John Quincy Adams Ward, Roscoe Conkling, 1893. Madison Square Park, New York. Photo copyright © 2019 Dianne L. Durante
  • Sculptor: John Quincy Adams Ward
  • Dedicated: 1893
  • Medium and size: Bronze (5.8 feet), granite pedestal (6.5 feet)
  • Location: Southeast corner of Madison Square, near Madison Avenue and 23rd Street
  • Subway: 6, N, R, W to 23rd Street

Roscoe Conkling and the Blizzard of 1888

With little warning, the blizzard of March 1888 dumped over 40 inches of snow on New York City within 36 hours. Temperatures plummeted below zero. Winds gusted up to 48 miles per hour. Along the coast from Boston to Washington, about 400 people died.
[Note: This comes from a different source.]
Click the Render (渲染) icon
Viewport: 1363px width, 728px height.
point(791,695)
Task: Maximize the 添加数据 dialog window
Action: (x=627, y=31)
In New York, communication and transportation failures led to laws requiring that telephone and telegraph lines be buried, and to replacement of elevated mass transportation trains with the subway system. (Details here.)

Patriot and poet Jose Marti, who was organizing the Cuban independence movement from a Manhattan office, penned a vivid account of the blizzard that was printed in Buenos Aires’ La Nacion on April 27, 1888.

Never in this century has New York seen a storm like the one on March 13. The day before, a Sunday, had been rainy, and the insomniac writer, the ticket seller at the railway station, and the milkman on his cart making the rounds of the sleeping houses at dawn could hear the wind that had descended upon the city whipping in fury against the chimneys and in even greater fury against rooftops and walls, taking off the roofs, demolishing shutters and balconies in its path, clutching at trees, carrying them off, and pitching down the narrow streets with a howl, as if caught in a trap. The electrical wires snapped by its passage sputtered and died. The telegraph lines that had so often withstood it were wrenched from their posts. …

When New York was like an Arctic plain and night was falling with nothing to light it up, and fear was everywhere; when the generous mailmen fell face down, numb and blind, defending the mail sacks with their bodies; when families, gripped by mortal terror, tried in vain to open blocked doors in their search for a way out of houses that had lost their roofs; when the fire hydrants, like the rest of the city, lay beneath five feet of snow, hidden to even the most faithful hand – a raging fire broke out, tinting its snowy surroundings with the colors of dawn, and bringing down three tenements in as many gulps.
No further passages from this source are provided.